Not always. A quiet home call where you rarely get called in is great. But if you’re tethered to your phone every 15 minutes, driving in multiple times a night, and then still expected to do a full next day “because technically you were home,” that can be worse than one clean in-house 24‑hour shift with a guaranteed post‑call day. The frequency and intensity matter more than whether you physically sleep in your own bed.
4. How much should call influence my choice of specialty vs. my choice of program?
Call should heavily influence your choice of program, and moderately influence your choice of specialty. Don’t choose derm solely for “no call”—you’ll hate it if you don’t like derm work. But if you already like two or three lifestyle fields, then call structure becomes a major tiebreaker. Inside a specialty, the difference between a good and bad call setup is the difference between having a life and just surviving.

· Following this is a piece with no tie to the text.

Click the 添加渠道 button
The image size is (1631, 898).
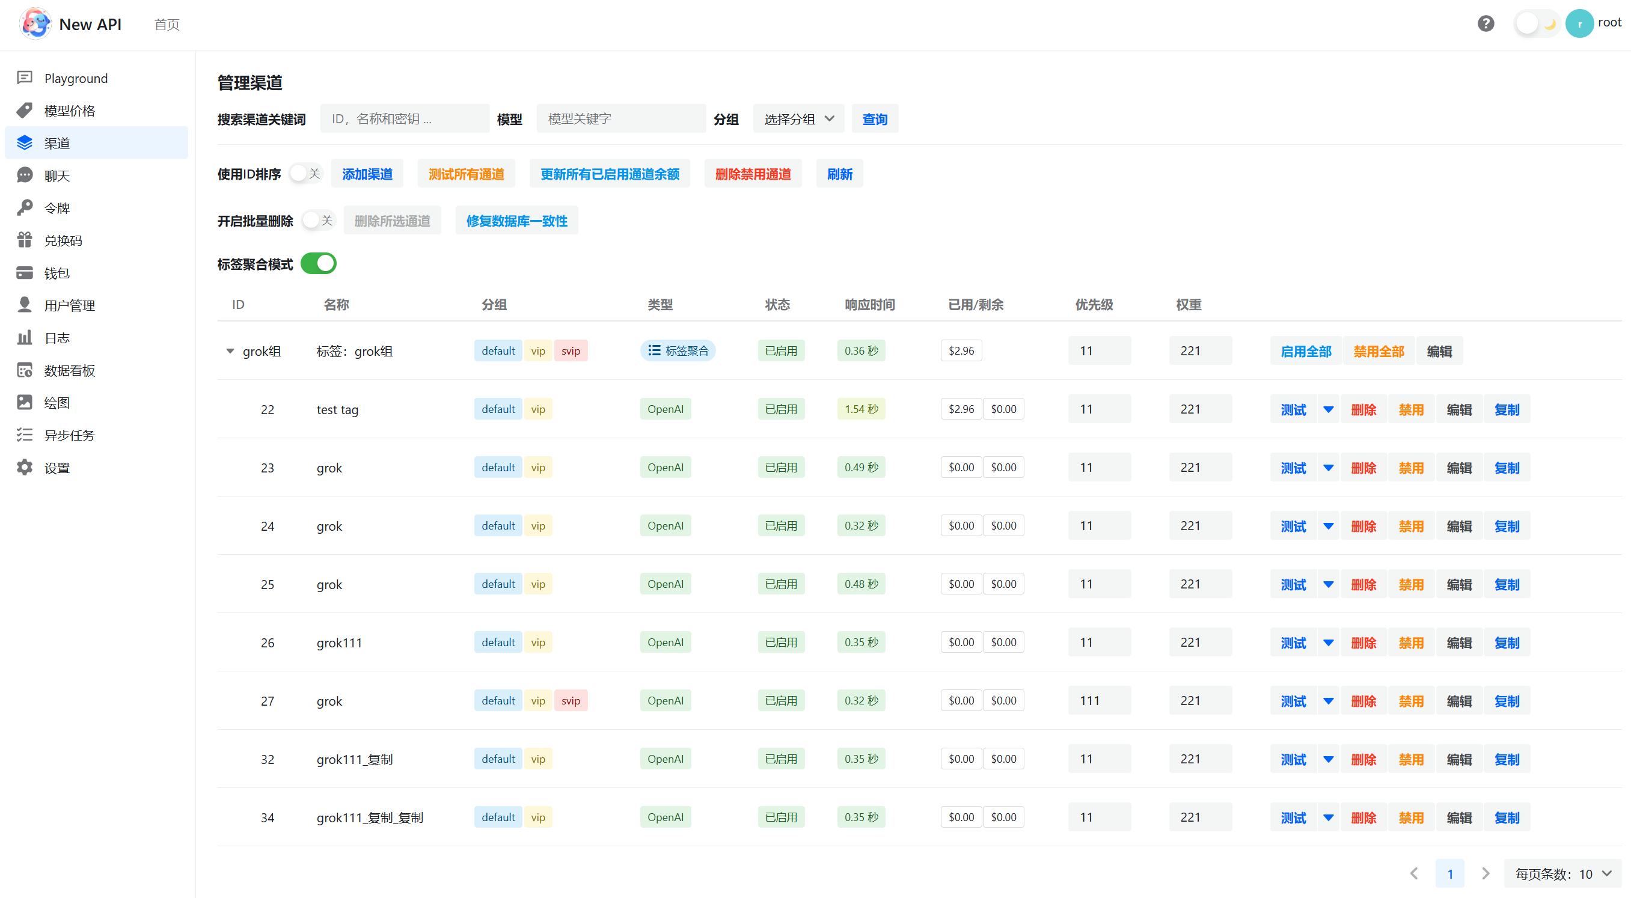pyautogui.click(x=367, y=174)

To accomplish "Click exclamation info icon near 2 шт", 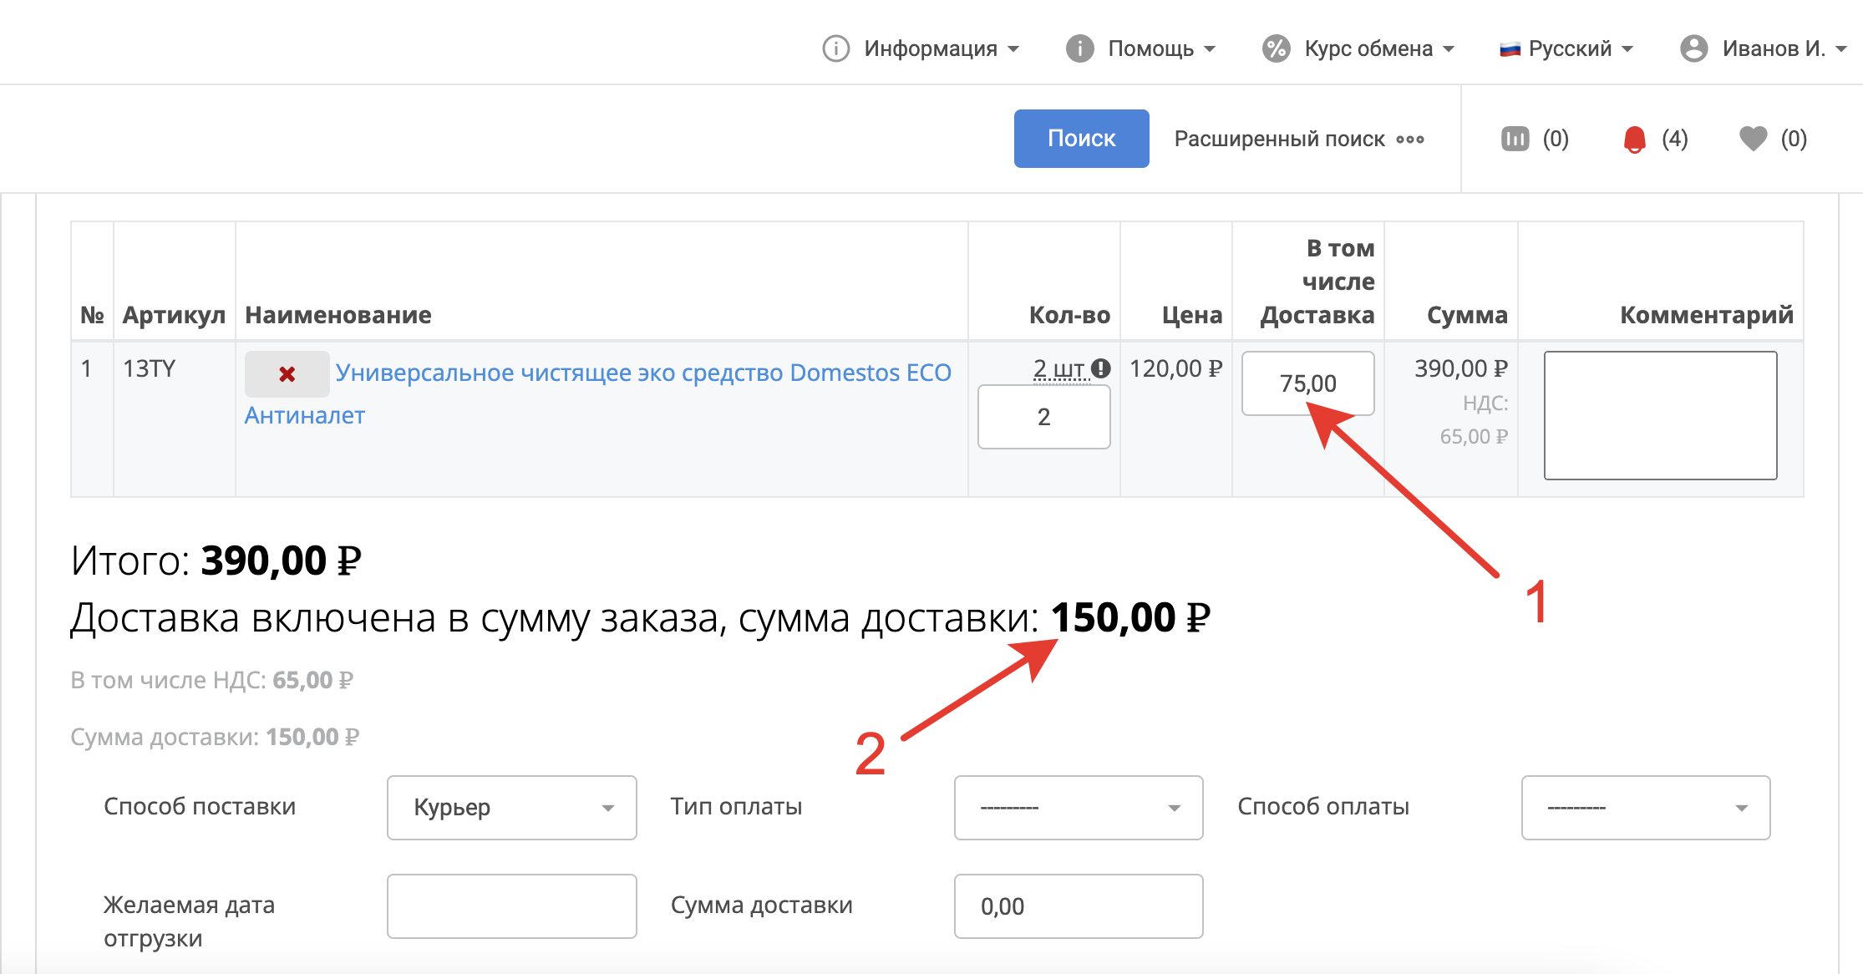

5. What’s the single most revealing question I can ask residents about call?
Ask: “If you had to stay at this program for another three years, would the call schedule be a reason to stay, a reason to leave, or neutral?” Then shut up and watch their face. Their first reaction—before the polished answer—will tell you more than any official slide deck or PD speech.
Key points: “Lifestyle-friendly” is not a guarantee; the real story lives in the call pool math—size, structure, and who’s shielded. You do not just choose a specialty; you choose a call system, and that system will quietly decide how much of your life is actually yours.